W ślad za bogatymi: czas na wsparcie pojazdów używanych
- Traktujemy tę propozycję jako pierwszy głos w dyskusji, do której chcemy włączyć kolejnych interesariuszy. Nie da się jednak nie zauważyć, że rynek samochodów osobowych w Polsce, szczególnie wśród osób fizycznych, opiera się na pojazdach używanych. Jeżeli elektromobilność w Polsce ma być masowa, musimy wesprzeć także pojazdy używane, tym bardziej, że robią to już znacznie bogatsze kraje, takie jak Niemczy czy Holandia - powiedział Mazur.
Zastrzegł, że wprowadzenie dopłat do pojazdów używanych wymagałoby zmian ustawowych, bo obecnie Narodowy Fundusz Ochrony Środowiska i Gospodarki Wodnej (NFOŚiGW), odpowiadający za program "Mój elektryk", może dofinansowywać wyłącznie samochody nowe.
- Myślimy o wprowadzeniu nowego programu, analogicznego do 'Mojego elektryka', tylko przeznaczonego dla pojazdów używanych. Przy pełnej determinacji i pozytywnym podejściu do tego tematu ze strony skarbu państwa, realne byłoby uruchomienie takich dopłat w II półroczu 2022 roku - ocenił Mazur.
"Umasowić" elektryki
Jego zdaniem, propozycja PSPA została przyjęta z zainteresowaniem, bo w środowisku rządowym jest świadomość, że elektromobilność trzeba "umasawiać".

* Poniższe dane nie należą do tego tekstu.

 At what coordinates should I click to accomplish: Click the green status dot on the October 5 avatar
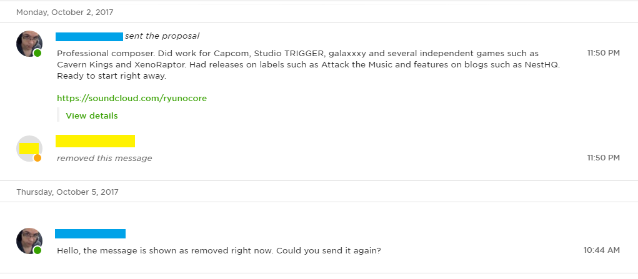[37, 250]
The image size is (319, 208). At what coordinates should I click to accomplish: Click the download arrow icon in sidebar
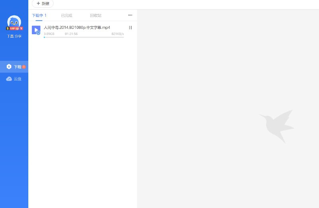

Polskie Stowarzyszenie Paliw Alternatywnych (PSPA) to największa w Polsce organizacja branżowa, zajmującą się kreowaniem rynku elektromobilności i paliw alternatywnych.
Organizacja zrzesza ponad 120 przedsiębiorstw z całego łańcucha wartości w elektromobilności. PSPA jest częścią The European Association for Electromobility (AVERE), największej organizacji zajmującej się rozwojem rynku elektromobilności w Europie.
W lipcu ruszył nabór wniosków o dotację do zakupu samochodów elektrycznych z programu "Mój elektryk". Z puli 500 mln zł, 100 mln zł trafi na dopłaty dla osób fizycznych, 400 mln na dopłaty do leasingu dla firm.
Osoby i firmy, które zdecydują się na zakup samochodu z napędem elektrycznym lub wodorowym, mogą otrzymać dopłaty. Budżet programu sięga 500 mln zł, z czego 100 mln zł trafi na dopłaty dla osób fizycznych.
Dotacja dla nabywców indywidualnych wyniesie 18 tys. 750 zł, a limit ceny to 225 tys. zł. Na większą dotację mogą liczyć jednak osoby z Kartą Dużej Rodziny. Dla nich przewidziano 27 tys. zł dopłaty, bez limitu ceny elektrycznego samochodu.